Briefly, A549 cells were harvested by trypsin with no EDTA (Thermo Fisher Scientific, Inc.), and washed twice with PBS. The cells were fixed with cold 70% ethanol overnight, and then stained with a solution consisting of 20 µg/ml propidium iodine (PI) (Sigma-Aldrich; Merck KGaA, Darmstadt, Germany) and 0.1% TritonX-100 (Sigma-Aldrich; Merck KGaA), 100 µg/ml RNase A (Fermentas; Thermo Fisher Scientific, Inc.) for 15 min at 37°C in the dark. Cell cycle progression was then analyzed by flow cytometry (BD LSRFortessa; BD Biosciences, Franklin Lakes, NJ, USA) and ModFit LT software (version 3.2; Verity Software House, Topsham, ME, USA).

Cell apoptosis analysis

Determination of phosphatidyl serine (PS) and membrane integrity was performed using the Annexin V-FITC/PI Apoptosis kit (Beijing Zoman Biotechnology Co., Ltd., Beijing, China). In brief, A549, NCI-H1975, NCI-H1650 and NCI-H2228 cells were harvested by trypsin (no EDTA) and washed twice with PBS, then stained with Annexin V-FITC/PI and analyzed by flow cytometry as aforementioned. PI positive cells were designated as end stage apoptotic cells, and FITC-positive cells were designated as early stage apoptotic cells.

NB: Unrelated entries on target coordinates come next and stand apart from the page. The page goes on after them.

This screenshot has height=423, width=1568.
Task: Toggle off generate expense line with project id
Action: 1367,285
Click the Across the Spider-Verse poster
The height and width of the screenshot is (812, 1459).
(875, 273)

RNA-seq library construction

RNA-seq assays were performed in A549 cells without and with JFK treatment for 48 h (0.054 mg/ml), as described in our recent study (17). Briefly, total RNA was extracted by TRIzol (Thermo Fisher Scientific, Inc.), and further treated with DNase to remove genomic DNA contamination. Isolation of mRNA was performed with Oligotex mRNA Mini kit (Qiagen, Hilden, Germany) and then used for RNA-seq library construction with NEBNext Ultra Directional RNA Library Prep kit for Illumina (New England BioLabs, Inc., Ipswich, MA, USA), which was subjected to Illumina sequencing. The raw sequencing data are available in the EMBL database (www.ebi.ac.uk/arrayexpress) under accession number E-MTAB-3592.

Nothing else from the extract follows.